Su consiglio del sovrano, Arefasto si infiltrò nella setta per raccogliere prove. Una volta accumulate testimonianze sufficienti degli insegnamenti segreti dei canonici di Orléans, questi furono arrestati e interrogati in modo approfondito. 

La dottrina e i costumi di questi preti e di queste suore erano inconfondibili. Lo Spirito Santo, fonte di ispirazione, era trasmesso tramite l'imposizione delle mani in un rito molto simile al Consolamentum. Non veniva attribuito alcun valore a sacramenti come il battesimo e l'eucarestia, e non veniva riconosciuta la Trinità. La cristologia si fondava sulla negazione dell'incarnazione, della morte e della resurrezione di Gesù. Era praticata l'astensione dalle carni, e il matrimonio era condannato come il peggiore di tutti i mali. 

Abbiamo visto nei casi di
Leotardo e dei Protocatari di Monforte una relativa prudenza da parte della Chiesa Romana. In questo caso invece l'applicazione di misure draconiane fu una diretta imposizione di Roberto il Pio e della sua crudele consorte. Mentre in diverse aree esisteva già una forte presenza di gruppi di idee bogomile, spesso sostenuti da buona parte della popolazione, in Orléans esplodevano reazioni popolari di intolleranza e di ferocia.

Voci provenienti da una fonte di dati
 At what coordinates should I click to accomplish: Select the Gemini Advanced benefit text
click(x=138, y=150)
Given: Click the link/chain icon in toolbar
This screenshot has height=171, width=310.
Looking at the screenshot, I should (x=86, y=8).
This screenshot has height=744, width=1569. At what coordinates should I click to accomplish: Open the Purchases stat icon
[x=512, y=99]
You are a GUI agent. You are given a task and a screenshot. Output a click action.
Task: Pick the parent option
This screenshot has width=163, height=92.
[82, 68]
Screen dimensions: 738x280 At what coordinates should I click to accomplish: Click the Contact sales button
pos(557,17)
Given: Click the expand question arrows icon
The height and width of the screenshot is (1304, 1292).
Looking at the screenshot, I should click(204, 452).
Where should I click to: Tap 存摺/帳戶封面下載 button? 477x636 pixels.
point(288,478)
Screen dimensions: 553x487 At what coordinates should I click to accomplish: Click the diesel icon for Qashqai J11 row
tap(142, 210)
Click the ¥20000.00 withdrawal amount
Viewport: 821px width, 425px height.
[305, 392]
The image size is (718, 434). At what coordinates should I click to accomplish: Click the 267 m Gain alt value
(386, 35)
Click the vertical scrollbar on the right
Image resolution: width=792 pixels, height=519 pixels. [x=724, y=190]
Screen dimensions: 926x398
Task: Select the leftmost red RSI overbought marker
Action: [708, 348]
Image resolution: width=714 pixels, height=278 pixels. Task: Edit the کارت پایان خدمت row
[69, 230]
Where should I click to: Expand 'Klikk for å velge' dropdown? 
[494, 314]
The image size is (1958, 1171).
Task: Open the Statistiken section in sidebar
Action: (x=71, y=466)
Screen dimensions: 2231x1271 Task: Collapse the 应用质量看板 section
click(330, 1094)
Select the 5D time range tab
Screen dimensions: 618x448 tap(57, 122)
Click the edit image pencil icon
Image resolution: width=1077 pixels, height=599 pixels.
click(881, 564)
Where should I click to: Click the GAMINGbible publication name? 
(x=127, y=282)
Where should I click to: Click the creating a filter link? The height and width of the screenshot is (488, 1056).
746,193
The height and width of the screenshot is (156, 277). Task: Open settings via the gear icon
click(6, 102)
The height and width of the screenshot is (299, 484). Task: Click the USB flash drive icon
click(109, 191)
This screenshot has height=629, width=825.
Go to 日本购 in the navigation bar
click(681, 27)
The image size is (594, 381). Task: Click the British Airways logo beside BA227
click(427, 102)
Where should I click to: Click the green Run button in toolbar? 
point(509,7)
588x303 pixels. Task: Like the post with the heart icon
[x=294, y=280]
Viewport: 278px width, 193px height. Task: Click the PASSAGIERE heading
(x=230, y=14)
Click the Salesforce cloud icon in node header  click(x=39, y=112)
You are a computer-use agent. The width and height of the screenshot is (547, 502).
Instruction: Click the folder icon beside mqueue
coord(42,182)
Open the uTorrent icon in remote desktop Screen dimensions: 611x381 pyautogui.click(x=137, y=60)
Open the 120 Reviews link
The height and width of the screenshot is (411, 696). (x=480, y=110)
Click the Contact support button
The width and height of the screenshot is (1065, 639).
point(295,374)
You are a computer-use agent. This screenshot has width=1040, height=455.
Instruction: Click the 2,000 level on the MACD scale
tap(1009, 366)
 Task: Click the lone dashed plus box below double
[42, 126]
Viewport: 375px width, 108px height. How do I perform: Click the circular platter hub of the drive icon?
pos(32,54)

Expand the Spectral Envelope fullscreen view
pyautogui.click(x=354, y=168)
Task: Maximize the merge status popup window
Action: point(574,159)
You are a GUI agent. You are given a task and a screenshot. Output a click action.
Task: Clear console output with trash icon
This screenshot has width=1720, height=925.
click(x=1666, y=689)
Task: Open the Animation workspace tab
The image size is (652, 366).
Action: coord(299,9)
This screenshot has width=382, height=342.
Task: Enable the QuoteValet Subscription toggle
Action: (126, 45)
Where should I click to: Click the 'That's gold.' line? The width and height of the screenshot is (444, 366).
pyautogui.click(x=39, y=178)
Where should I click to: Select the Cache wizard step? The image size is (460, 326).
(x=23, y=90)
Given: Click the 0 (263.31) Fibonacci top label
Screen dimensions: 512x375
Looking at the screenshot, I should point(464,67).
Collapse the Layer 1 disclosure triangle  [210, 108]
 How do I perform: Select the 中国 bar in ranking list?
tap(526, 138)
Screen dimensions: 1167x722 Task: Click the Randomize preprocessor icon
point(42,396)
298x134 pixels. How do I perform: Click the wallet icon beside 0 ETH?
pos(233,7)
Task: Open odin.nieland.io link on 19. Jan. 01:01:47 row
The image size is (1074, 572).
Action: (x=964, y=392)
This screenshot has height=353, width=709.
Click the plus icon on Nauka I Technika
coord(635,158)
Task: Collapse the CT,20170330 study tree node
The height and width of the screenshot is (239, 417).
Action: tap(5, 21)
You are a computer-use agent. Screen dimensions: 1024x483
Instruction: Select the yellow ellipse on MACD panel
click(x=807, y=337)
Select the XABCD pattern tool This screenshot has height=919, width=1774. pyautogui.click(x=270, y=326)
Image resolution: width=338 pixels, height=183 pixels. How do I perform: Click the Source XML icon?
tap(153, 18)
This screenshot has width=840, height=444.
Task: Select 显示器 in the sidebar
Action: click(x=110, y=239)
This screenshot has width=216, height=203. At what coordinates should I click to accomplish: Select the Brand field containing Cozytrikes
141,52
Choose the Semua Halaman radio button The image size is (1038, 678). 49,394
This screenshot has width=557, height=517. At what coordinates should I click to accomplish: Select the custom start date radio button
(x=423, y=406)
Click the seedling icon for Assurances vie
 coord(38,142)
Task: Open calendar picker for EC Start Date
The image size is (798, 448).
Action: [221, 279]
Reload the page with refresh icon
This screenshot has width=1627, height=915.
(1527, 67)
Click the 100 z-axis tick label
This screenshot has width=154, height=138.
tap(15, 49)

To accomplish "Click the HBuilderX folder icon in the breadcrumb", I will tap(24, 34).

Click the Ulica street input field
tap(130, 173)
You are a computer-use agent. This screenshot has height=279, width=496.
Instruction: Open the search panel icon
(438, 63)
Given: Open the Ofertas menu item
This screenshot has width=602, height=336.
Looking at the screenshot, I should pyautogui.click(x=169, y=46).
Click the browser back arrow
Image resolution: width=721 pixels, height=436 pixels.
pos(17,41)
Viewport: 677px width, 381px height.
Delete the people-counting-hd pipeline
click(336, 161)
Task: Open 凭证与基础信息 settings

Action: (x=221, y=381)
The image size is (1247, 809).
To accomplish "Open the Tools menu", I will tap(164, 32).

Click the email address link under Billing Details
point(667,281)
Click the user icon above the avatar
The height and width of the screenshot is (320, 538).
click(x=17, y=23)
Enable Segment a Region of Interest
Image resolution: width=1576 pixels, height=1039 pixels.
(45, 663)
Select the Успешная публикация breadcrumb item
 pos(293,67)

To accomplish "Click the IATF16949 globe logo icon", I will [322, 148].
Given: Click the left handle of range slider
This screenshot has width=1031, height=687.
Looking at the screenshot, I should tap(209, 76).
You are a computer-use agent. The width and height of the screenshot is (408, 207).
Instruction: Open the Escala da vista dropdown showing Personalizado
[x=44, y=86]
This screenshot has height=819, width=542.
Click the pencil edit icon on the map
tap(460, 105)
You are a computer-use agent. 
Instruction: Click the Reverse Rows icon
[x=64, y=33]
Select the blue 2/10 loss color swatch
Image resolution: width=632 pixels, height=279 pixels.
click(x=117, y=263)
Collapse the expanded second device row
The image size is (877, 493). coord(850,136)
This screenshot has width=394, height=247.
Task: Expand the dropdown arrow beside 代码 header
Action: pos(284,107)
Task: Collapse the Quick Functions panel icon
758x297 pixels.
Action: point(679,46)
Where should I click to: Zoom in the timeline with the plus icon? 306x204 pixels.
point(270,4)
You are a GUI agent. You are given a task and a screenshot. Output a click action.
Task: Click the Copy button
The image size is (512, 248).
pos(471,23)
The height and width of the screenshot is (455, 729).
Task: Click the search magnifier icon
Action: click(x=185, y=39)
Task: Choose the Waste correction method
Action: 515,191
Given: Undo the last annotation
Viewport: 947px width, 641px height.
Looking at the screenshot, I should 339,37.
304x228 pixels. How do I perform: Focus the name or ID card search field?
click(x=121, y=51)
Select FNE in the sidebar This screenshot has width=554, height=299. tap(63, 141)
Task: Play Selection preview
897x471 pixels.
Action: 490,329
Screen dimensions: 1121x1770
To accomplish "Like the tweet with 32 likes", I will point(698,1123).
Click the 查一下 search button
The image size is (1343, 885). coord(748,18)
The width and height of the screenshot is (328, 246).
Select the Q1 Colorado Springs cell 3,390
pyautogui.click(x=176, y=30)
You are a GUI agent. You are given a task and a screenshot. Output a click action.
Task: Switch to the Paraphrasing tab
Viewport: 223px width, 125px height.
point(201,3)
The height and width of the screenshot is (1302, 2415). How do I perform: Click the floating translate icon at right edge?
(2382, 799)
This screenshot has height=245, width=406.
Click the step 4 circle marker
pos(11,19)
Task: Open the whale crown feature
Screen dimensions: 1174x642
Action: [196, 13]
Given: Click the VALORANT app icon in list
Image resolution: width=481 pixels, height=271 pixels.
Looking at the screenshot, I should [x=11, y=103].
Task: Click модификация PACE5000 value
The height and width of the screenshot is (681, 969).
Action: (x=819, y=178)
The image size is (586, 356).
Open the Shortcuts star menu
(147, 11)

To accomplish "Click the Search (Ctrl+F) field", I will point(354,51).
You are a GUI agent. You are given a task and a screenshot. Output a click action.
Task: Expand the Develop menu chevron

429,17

■ **Il tuo compito**
Scrivi il seguito del brano sui canonici eretici di Orléans, riprendendo dopo la sua ultima frase. I record non hanno alcun legame con il brano.

■ **Risposta**
La folla insorse e tentò di linciare i canonici mentre si trovavano in chiesa, convinta che il Vescovo non avrebbe avuto la volontà di punirli. La Regina Costanza si frappose tra gli insorti e gli accusati, non certo per spirito di giustizia, ma solo per impedire che il sangue insozzasse e profanasse il suolo consacrato. Il clima esoterico in cui questi protocatari erano immersi era il prodotto della necessità oltre che del segreto iniziatico. Mimetizzarsi e propagare il Verbo di nascosto era l'unica chance di sopravvivenza in una ambiente tanto ostile. Il processo, opera del potere secolare, si svolse con metodi brutali e primitivi.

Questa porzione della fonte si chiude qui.